The Shark 6 is more lifestyle-focused: a big rotating touchscreen, vehicle-to-load power for running tools and appliances, and a comfortable, car-like on-road feel. Its AWD system is capable on dirt and in the wet, but it lacks the Stockman's low-range gearing and locking diffs, so it is less suited to serious low-speed rock and mud work.
Drivetrain
This is a battle of two plug-in philosophies. The Chery Stockman uses a 2.5-litre turbo-diesel as the heart of a Super Hybrid system, paired with an electric motor for a combined 350kW and 800Nm. Chery claims it is the first diesel plug-in hybrid in a ute anywhere, and the logic is built for Australia: diesel torque and range for towing and the outback, electric drive for the daily commute, with up to 100km of electric-only running (NEDC) before the diesel even fires.
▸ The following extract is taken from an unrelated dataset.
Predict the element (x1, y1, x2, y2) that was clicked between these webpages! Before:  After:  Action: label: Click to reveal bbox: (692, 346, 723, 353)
The BYD Shark 6 takes the petrol route. A 1.5-litre turbo-petrol engine works mostly as a generator alongside dual electric motors for a combined 321kW and 650Nm, sent to all four wheels. It is properly quick for a ute, with a claimed 5.7-second 0-100km/h that the diesel Stockman is unlikely to match. But the Shark 6 is tuned more for performance and refinement than heavy-duty work.
Both quote a remarkable 2.0L/100km combined, which assumes you keep the battery topped up. Tow a heavy trailer with a flat battery and the diesel Stockman should hold its economy and range better than the petrol Shark 6, which is the entire point of Chery choosing diesel.
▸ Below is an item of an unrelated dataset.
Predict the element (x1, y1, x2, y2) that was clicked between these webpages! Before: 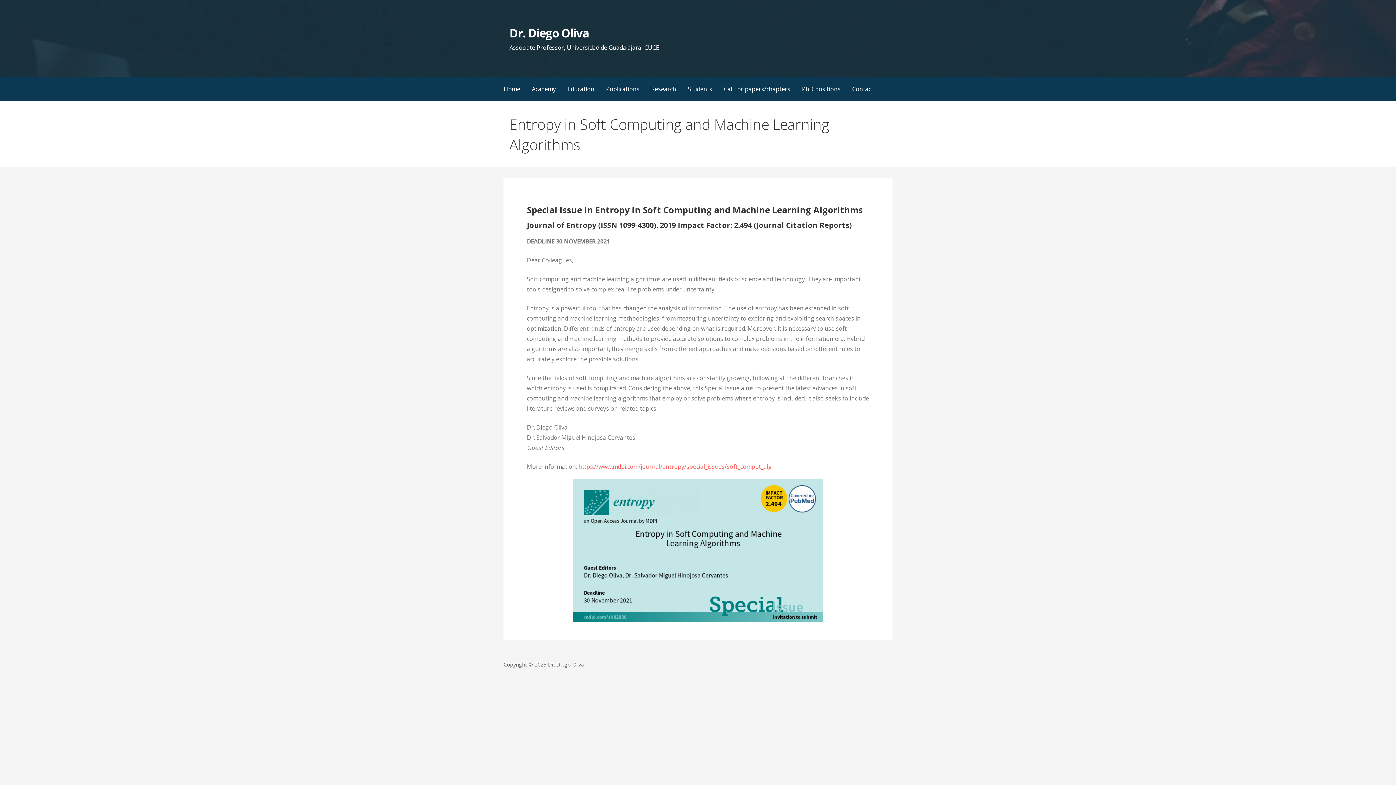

Australia is about to get a diesel plug-in hybrid ute, and it lands straight on top of the petrol plug-in that has been making headlines. The Chery Stockman and the BYD Shark 6 both promise the same thing, a ute that drives on electricity around town and switches to liquid fuel for the long haul, but they go about it very differently. Here is how the coming-soon diesel Stockman stacks up on paper against the Shark 6 you can buy today.
The Verdict
On paper the Chery Stockman is the more serious tow rig and off-roader: a diesel plug-in hybrid making 350kW and 800Nm, a full 3,500kg braked tow rating, ≥247mm of clearance and a proper part-time 4WD system with low range and triple diff locks. The BYD Shark 6 is the petrol plug-in that is already on sale, with a known $57,900 drive-away price, a verified 5-star ANCAP rating and a quicker 5.7-second 0-100km/h, but it tows 1,000kg less (2,500kg) and uses an on-demand AWD system rather than a low-range 4WD. The honest catch: the Stockman is not on sale yet and Chery has not announced pricing, so the Shark 6 wins on the things you can actually buy today. If you tow heavy or go properly off-road, the Stockman looks like the stronger tool, but wait for confirmed local pricing and an ANCAP result before you commit.
Disclaimer: All information in this comparison was believed to be correct at the time of publishing (21 June 2026). Prices are manufacturer recommended retail prices (RRP) and may vary by state, dealer, and options. Driveaway costs include estimated on-road costs for Victoria. Fuel economy figures are WLTP/ADR combined cycle. Specifications can change without notice. Always verify with the manufacturer before making a purchase decision. CarSorted does not accept payment for recommendations.